**Written task:** Please render the items as a Markdown table with columns Row and Line, one numbered row per line, beginning at the line that has "This screenshot has width=398, height=300." and stopping after the line that has "Action: tap(1573, 1532)". Skip blank lines and leave the pictures out.

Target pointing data
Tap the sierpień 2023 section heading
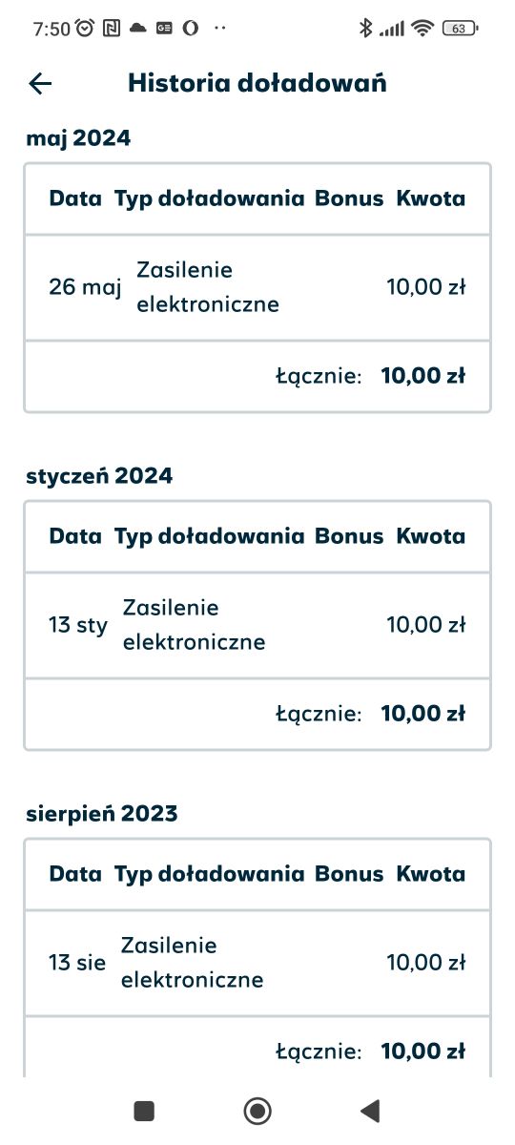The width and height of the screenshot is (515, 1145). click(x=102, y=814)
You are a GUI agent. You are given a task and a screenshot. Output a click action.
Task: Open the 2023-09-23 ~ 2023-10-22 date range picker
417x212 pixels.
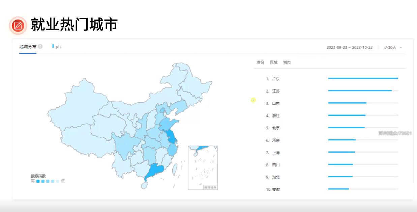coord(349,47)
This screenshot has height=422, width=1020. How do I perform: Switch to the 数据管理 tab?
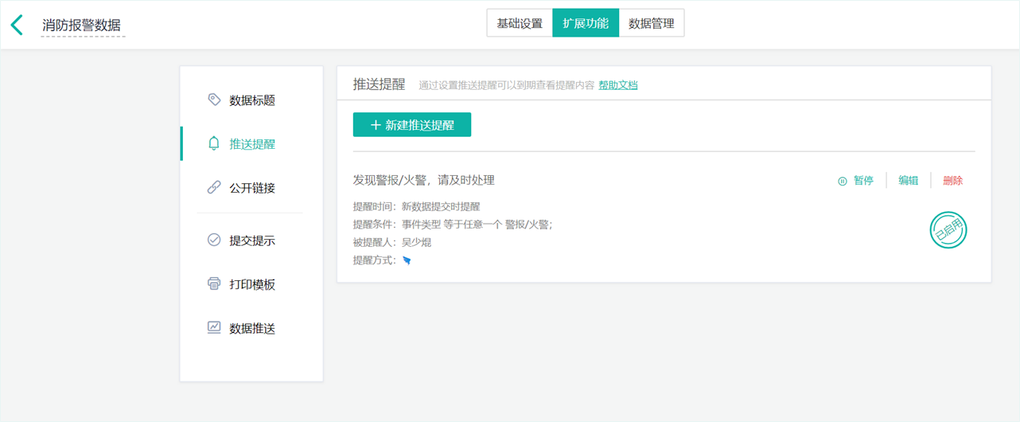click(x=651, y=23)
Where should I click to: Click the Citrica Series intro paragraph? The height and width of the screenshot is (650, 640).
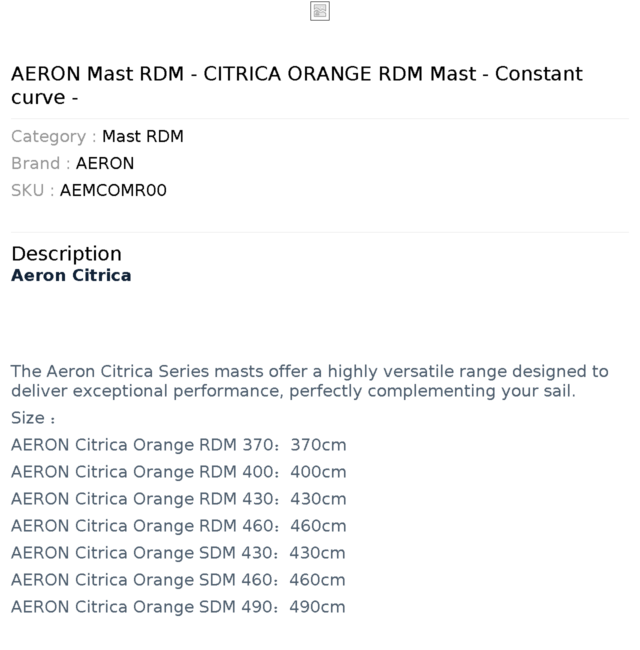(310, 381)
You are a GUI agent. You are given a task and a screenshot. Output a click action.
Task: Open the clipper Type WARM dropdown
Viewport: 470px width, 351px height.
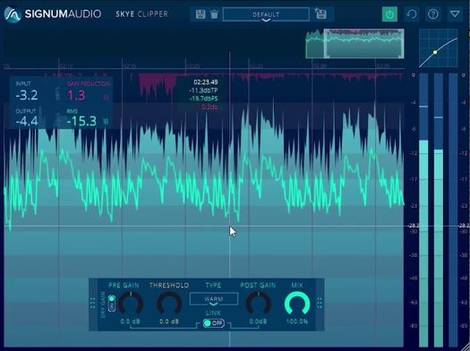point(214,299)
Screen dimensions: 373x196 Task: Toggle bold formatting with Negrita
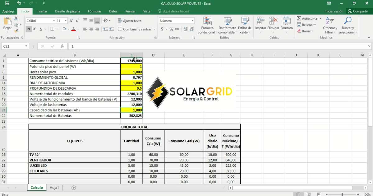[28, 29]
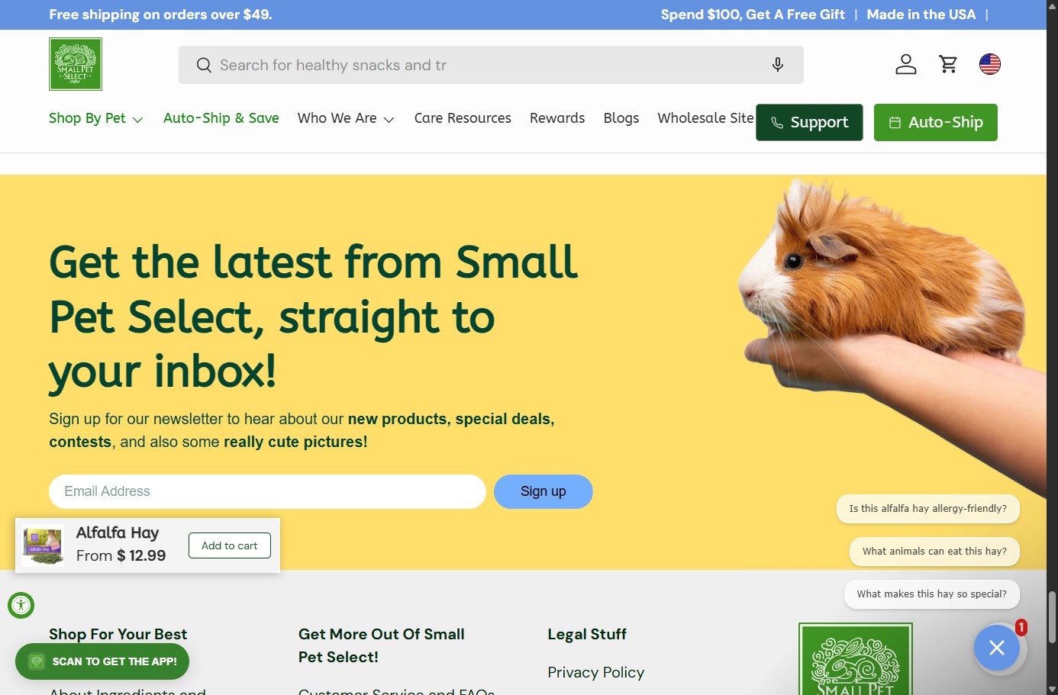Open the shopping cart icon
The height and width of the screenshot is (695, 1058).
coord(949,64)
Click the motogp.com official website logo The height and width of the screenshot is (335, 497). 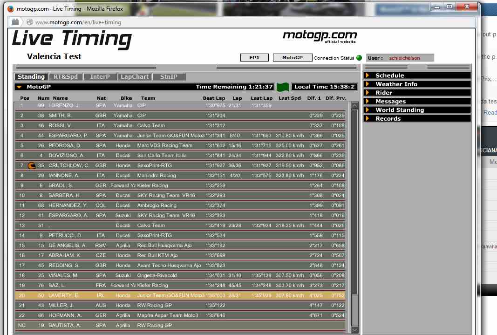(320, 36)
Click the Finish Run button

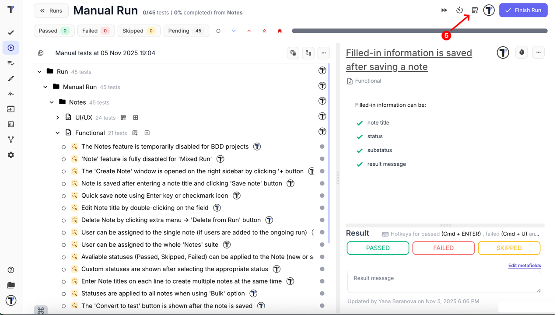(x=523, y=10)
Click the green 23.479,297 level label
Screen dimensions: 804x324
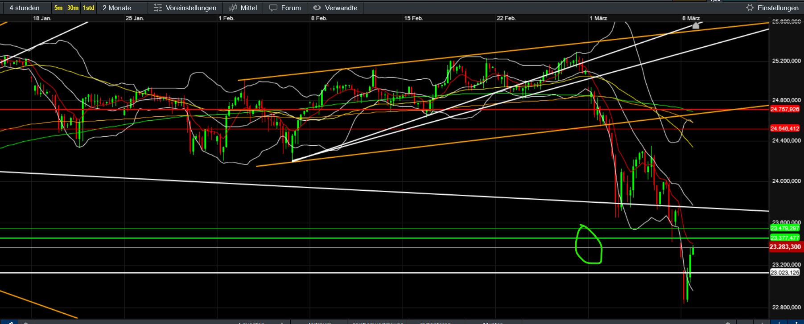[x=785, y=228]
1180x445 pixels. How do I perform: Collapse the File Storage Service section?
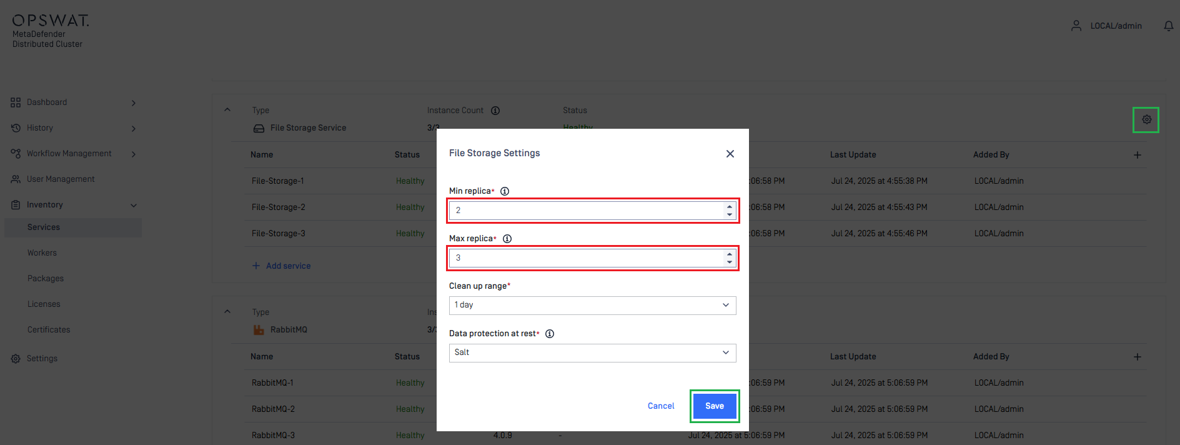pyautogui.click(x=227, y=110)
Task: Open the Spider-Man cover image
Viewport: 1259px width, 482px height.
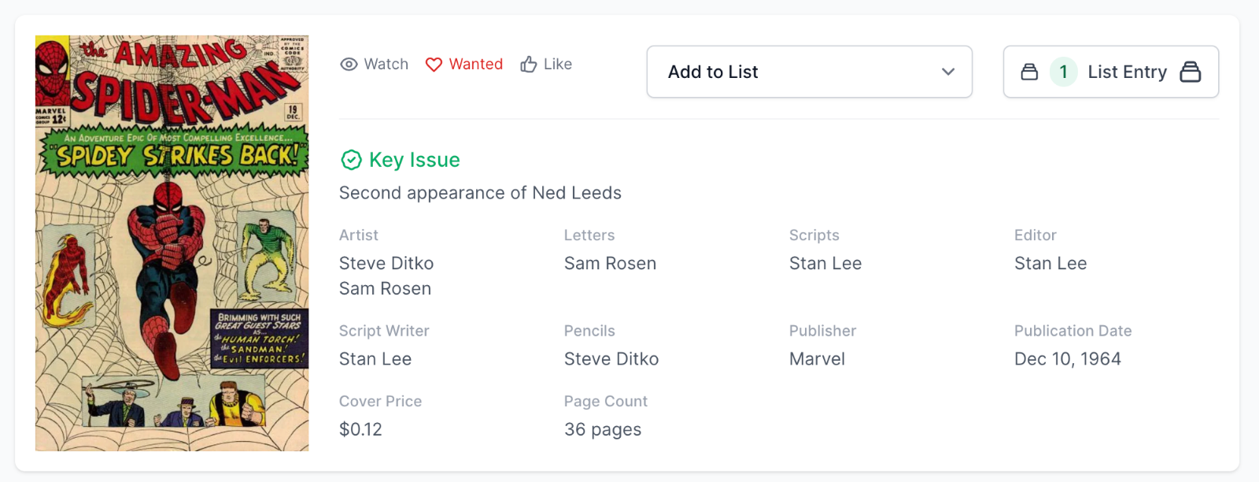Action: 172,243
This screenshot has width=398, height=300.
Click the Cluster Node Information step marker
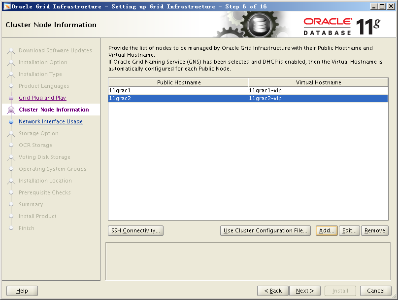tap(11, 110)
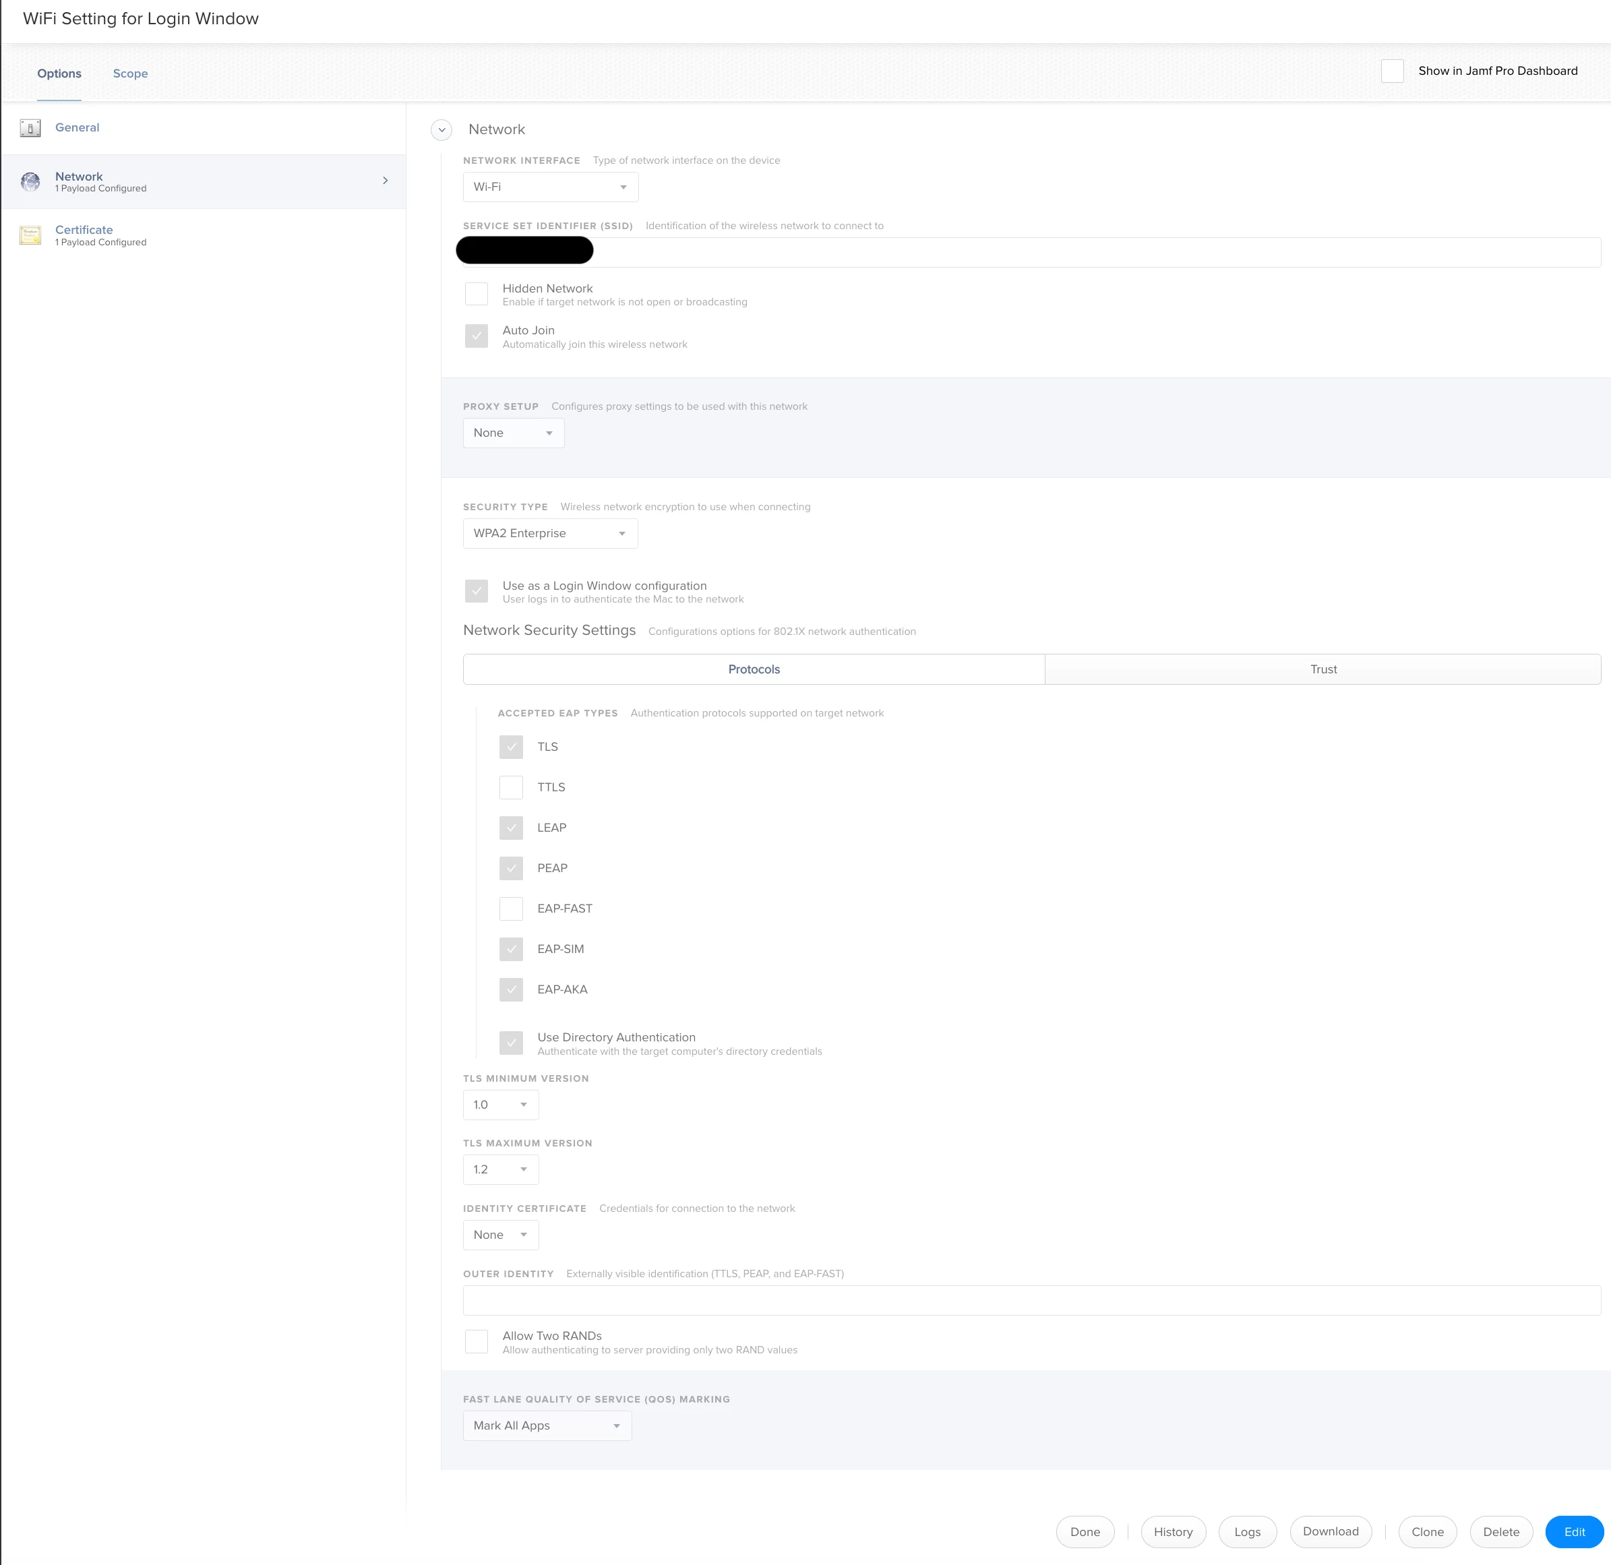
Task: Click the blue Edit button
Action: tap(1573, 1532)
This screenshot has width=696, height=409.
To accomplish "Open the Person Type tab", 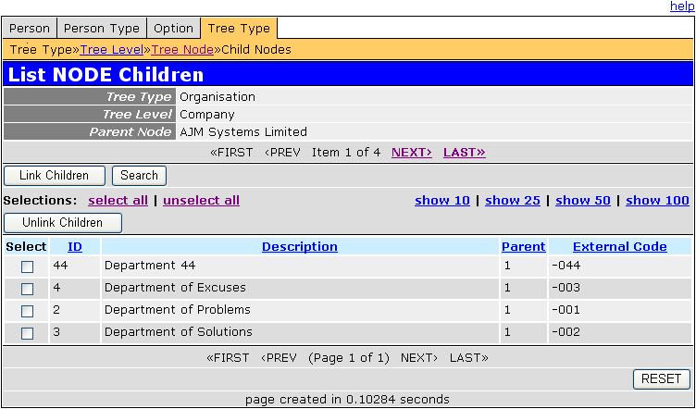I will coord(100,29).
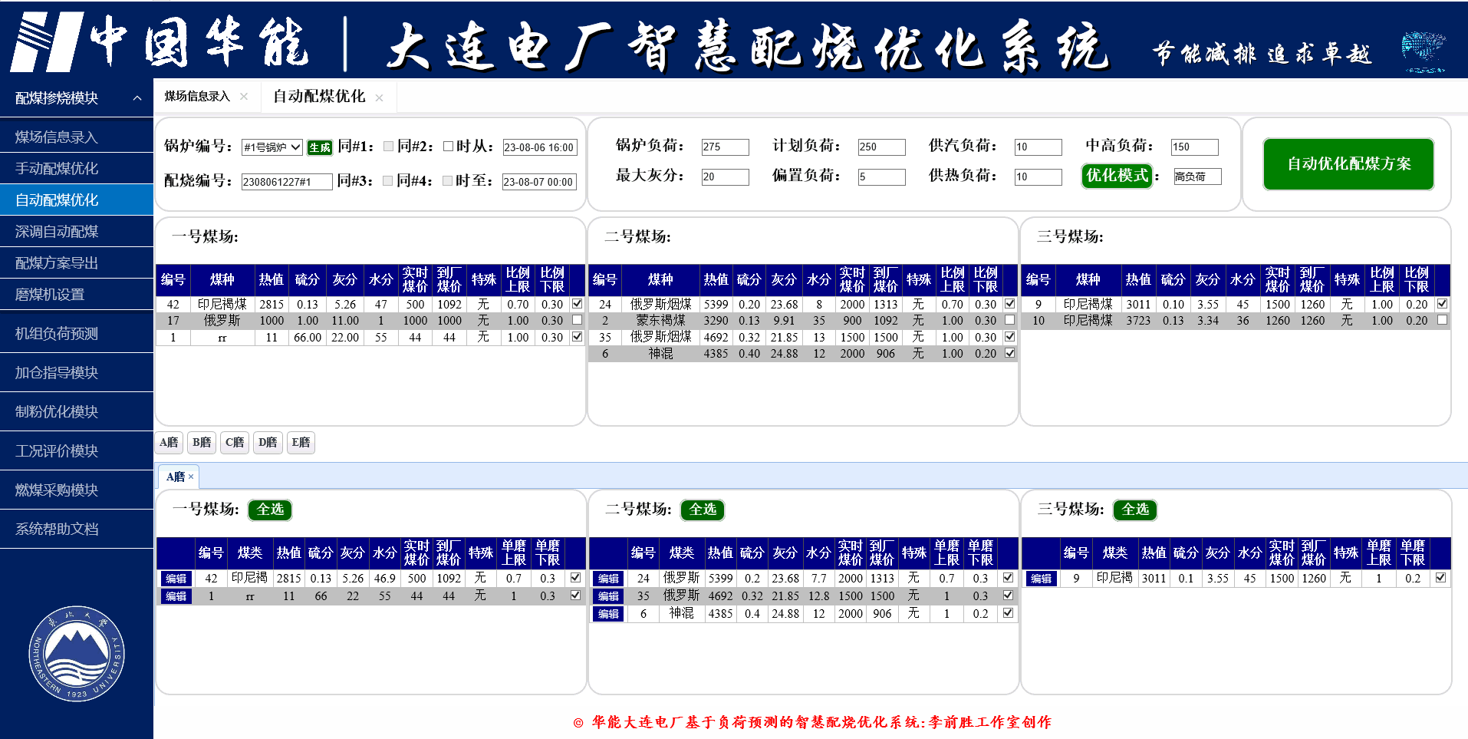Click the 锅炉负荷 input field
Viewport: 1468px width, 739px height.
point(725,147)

**Exercise answer:**
| Row | Line |
|---|---|
| 1 | This screenshot has width=398, height=300. |
| 2 | Click the Cluster Node Information step marker |
| 3 | tap(11, 110) |
| 4 | Task: Click the blue Edit button |
| 5 | Action: tap(1573, 1532) |